◆ Tasks to carry out:
1/ In the Constantinople article, how many ethereum developers were present on the video call?
2/ List every length of time mentioned in the Constantinople article.
3/ Return the part of the Constantinople article starting at "Constantinople is designed" and ending at "ETH per block.", copied word for word.

Constantinople is designed to increase efficiency and lower transaction fees on the blockchain. It’s a protocol upgrade that seeks to smooth the transition from a Proof-of-Work (PoW) consensus algorithm to Proof-of-Stake (PoS).
According to a GitHub post merging the changes, a group of 14 ethereum developers, present on a video call, agreed to implement the EIP-1234 — an updated version of Ethereum’s improvement upgrade designed to, among other things, reduce the amount of new ether produced to 2 ETH per block w from the current 3 ETH per block.
The summary of the post states:
“This EIP proposes to delay the difficulty bomb for approximately one and a half year and to reduce the block rewards with the Constantinople fork, the second part of the Metropolis fork.”
The developers present at the meeting also agreed that the difficulty bomb should be delayed for a 12-month period. Another hard fork will be released eight months from the Constantinople upgrade, developers agreed.
The Ethereum “Difficulty Bomb” refers to the time-correlated (rather than hashpower-correlated) increase in difficulty of the level of puzzles that a miner has to go through before being rewarded with ether on the blockchain. As these puzzles become more complicated for miners to break down, they will consequently find it hard to earn ether, which will cause a substantial lag in the production of blocks on the blockchain.
The move for the reduction of new cryptocurrency introduced on Ethereum to 2 ETH per block is a conservative choice that resulted from the difference in opinion concerning issuance change.
Speaking at the meeting, Danny Ryan, a Casper developer for the Ethereum Foundation, said the “issuance discussion” should be seen as an “incremental compromise” which will ensure things move smoothly until the community transitions to the proof-of-stake consensus.
“Everything I view in the issuance discussion is an incremental compromise to encourage the community and move things sanely until we move to proof-of-stake, which will bring issuance down to the range of 0.5 or 1 percent per year, and at that point, I think the community will certainly be happy. These are incremental compromises until we get to that goal,” Ryan said in the meeting, according to CoinDesk‘s summary of the call.
The developers, however, couldn’t reach an agreement on the algorithm change that would restrict the use of ASIC hardware for mining ether, but a large majority believes it should be the focus of research.

◆ Data section:
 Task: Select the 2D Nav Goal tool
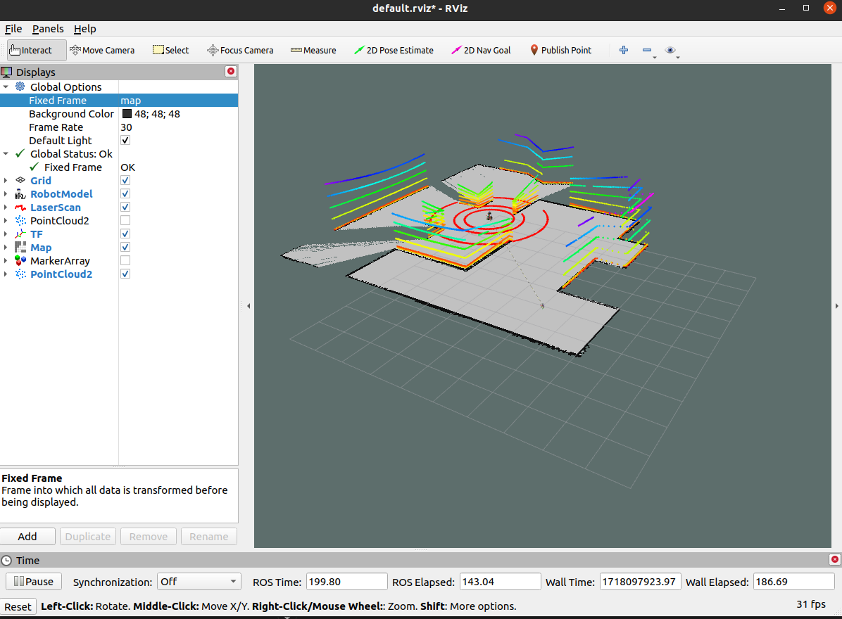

◆ Replies:
1/ 14

2/ approximately one and a half year; a 12-month period; eight months

3/
Constantinople is designed to increase efficiency and lower transaction fees on the blockchain. It’s a protocol upgrade that seeks to smooth the transition from a Proof-of-Work (PoW) consensus algorithm to Proof-of-Stake (PoS).
According to a GitHub post merging the changes, a group of 14 ethereum developers, present on a video call, agreed to implement the EIP-1234 — an updated version of Ethereum’s improvement upgrade designed to, among other things, reduce the amount of new ether produced to 2 ETH per block w from the current 3 ETH per block.